Science: England's secondary science at record low

Read: 'We need to respect teachers' excellent work'


At Year 5, for teachers saying that they are very satisfied with their jobs, in both maths and science, England is 48th out of 58 countries in Timms 2019. At Year 9, England is 31st and 29th out of 38 countries for maths and science respectively.

This means that the percentage of students taught by teachers who are very happy with their job is lower than in a large majority of other countries.

Timss 2019: Teacher satisfaction 'linked to pupils' results'

The study found a positive relationship between teachers' job satisfaction and Year 9 students' average score in maths: scores for students taught by teachers who were very satisfied were significantly above the scores of students taught by teachers who were less than satisfied.
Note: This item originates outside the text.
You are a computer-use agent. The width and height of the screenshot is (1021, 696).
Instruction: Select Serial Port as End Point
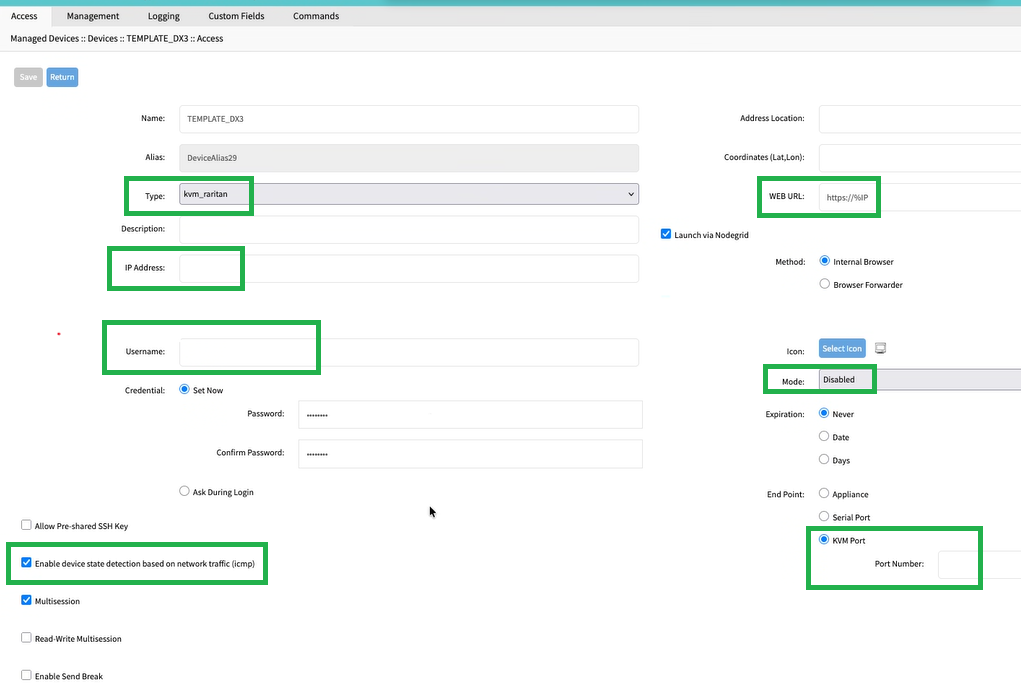coord(824,517)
At Year 5, and for science at Year 9, there were no significant differences in pupils’ average scores when taking into account teacher satisfaction. 

At Year 5, fewer pupils in England were taught by teachers who were very satisfied with their job compared with their peers in any of the highest-performing countries (except South Korea and Japan), and also compared with their peers in all the other English-speaking countries.

At Year 9, the picture was similar: of the highest-performing countries, those with fewer students than England taught by very satisfied teachers were Japan and Russia, and among the English speakers, New Zealand.

As for teachers reporting they were "less than satisfied", the picture is a lot more positive, with England reporting lower-than-average percentages of students taught by unhappy teachers in all groups.

The exception was Year 9 science, where England was high up the teacher dissatisfaction table at fifth out of 38 countries. Of 14-year-old students learning science in England, 15 per cent were taught by less-than-satisfied teachers, against an international average of 8 per cent.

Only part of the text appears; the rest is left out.